**Required work**
Entries follow. Set all of them down as they stand.

Saved entries

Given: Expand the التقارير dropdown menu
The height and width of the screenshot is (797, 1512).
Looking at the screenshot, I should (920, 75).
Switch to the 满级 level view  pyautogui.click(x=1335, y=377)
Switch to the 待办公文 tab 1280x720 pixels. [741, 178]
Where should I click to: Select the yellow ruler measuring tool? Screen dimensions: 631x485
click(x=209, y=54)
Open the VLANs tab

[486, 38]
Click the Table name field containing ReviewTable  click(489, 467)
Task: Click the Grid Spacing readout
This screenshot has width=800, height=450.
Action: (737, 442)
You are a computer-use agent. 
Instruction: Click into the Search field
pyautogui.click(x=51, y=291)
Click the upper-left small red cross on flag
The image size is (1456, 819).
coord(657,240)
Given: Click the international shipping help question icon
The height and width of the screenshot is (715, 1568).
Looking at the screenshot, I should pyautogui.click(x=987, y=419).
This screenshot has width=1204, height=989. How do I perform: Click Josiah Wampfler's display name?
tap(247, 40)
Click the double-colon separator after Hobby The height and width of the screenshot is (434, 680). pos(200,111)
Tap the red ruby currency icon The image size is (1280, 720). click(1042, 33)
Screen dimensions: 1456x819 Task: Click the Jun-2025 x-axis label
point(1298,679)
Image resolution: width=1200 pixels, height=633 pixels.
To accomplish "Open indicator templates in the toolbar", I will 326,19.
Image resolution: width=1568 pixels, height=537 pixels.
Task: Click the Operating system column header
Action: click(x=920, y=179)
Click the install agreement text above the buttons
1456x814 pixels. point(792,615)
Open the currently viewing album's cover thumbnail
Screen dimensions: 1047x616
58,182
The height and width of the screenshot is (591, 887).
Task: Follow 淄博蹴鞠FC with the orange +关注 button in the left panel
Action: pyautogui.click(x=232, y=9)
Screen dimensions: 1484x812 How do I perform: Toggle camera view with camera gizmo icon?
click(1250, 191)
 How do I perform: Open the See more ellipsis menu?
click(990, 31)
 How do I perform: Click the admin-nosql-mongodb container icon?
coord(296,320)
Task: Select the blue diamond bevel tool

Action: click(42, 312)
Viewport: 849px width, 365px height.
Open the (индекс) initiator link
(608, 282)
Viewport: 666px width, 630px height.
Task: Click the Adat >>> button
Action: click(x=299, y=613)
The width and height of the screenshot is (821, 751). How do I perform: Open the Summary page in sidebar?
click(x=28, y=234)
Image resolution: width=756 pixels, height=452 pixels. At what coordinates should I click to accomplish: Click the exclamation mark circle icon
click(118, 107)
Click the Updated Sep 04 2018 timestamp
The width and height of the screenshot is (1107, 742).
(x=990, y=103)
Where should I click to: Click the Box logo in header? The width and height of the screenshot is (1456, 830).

**Solution to this problem**
Given: Expand the التقارير dropdown menu
The height and width of the screenshot is (797, 1512).
Looking at the screenshot, I should (920, 75).
Switch to the 满级 level view  pyautogui.click(x=1335, y=377)
Switch to the 待办公文 tab 1280x720 pixels. [741, 178]
Where should I click to: Select the yellow ruler measuring tool? Screen dimensions: 631x485
click(x=209, y=54)
Open the VLANs tab

[486, 38]
Click the Table name field containing ReviewTable  click(489, 467)
Task: Click the Grid Spacing readout
This screenshot has width=800, height=450.
Action: (737, 442)
You are a computer-use agent. 
Instruction: Click into the Search field
pyautogui.click(x=51, y=291)
Click the upper-left small red cross on flag
The image size is (1456, 819).
coord(657,240)
Given: Click the international shipping help question icon
The height and width of the screenshot is (715, 1568).
Looking at the screenshot, I should pyautogui.click(x=987, y=419).
This screenshot has width=1204, height=989. How do I perform: Click Josiah Wampfler's display name?
tap(247, 40)
Click the double-colon separator after Hobby The height and width of the screenshot is (434, 680). pos(200,111)
Tap the red ruby currency icon The image size is (1280, 720). click(1042, 33)
Screen dimensions: 1456x819 Task: Click the Jun-2025 x-axis label
point(1298,679)
Image resolution: width=1200 pixels, height=633 pixels.
To accomplish "Open indicator templates in the toolbar", I will 326,19.
Image resolution: width=1568 pixels, height=537 pixels.
Task: Click the Operating system column header
Action: click(x=920, y=179)
Click the install agreement text above the buttons
1456x814 pixels. point(792,615)
Open the currently viewing album's cover thumbnail
Screen dimensions: 1047x616
58,182
The height and width of the screenshot is (591, 887).
Task: Follow 淄博蹴鞠FC with the orange +关注 button in the left panel
Action: pyautogui.click(x=232, y=9)
Screen dimensions: 1484x812 How do I perform: Toggle camera view with camera gizmo icon?
click(1250, 191)
 How do I perform: Open the See more ellipsis menu?
click(990, 31)
 How do I perform: Click the admin-nosql-mongodb container icon?
coord(296,320)
Task: Select the blue diamond bevel tool

Action: click(42, 312)
Viewport: 849px width, 365px height.
Open the (индекс) initiator link
(608, 282)
Viewport: 666px width, 630px height.
Task: Click the Adat >>> button
Action: click(x=299, y=613)
The width and height of the screenshot is (821, 751). How do I perform: Open the Summary page in sidebar?
click(x=28, y=234)
Image resolution: width=756 pixels, height=452 pixels. At what coordinates should I click to accomplish: Click the exclamation mark circle icon
click(118, 107)
Click the Updated Sep 04 2018 timestamp
The width and height of the screenshot is (1107, 742).
(x=990, y=103)
Where should I click to: Click the Box logo in header? The width and height of the screenshot is (1456, 830).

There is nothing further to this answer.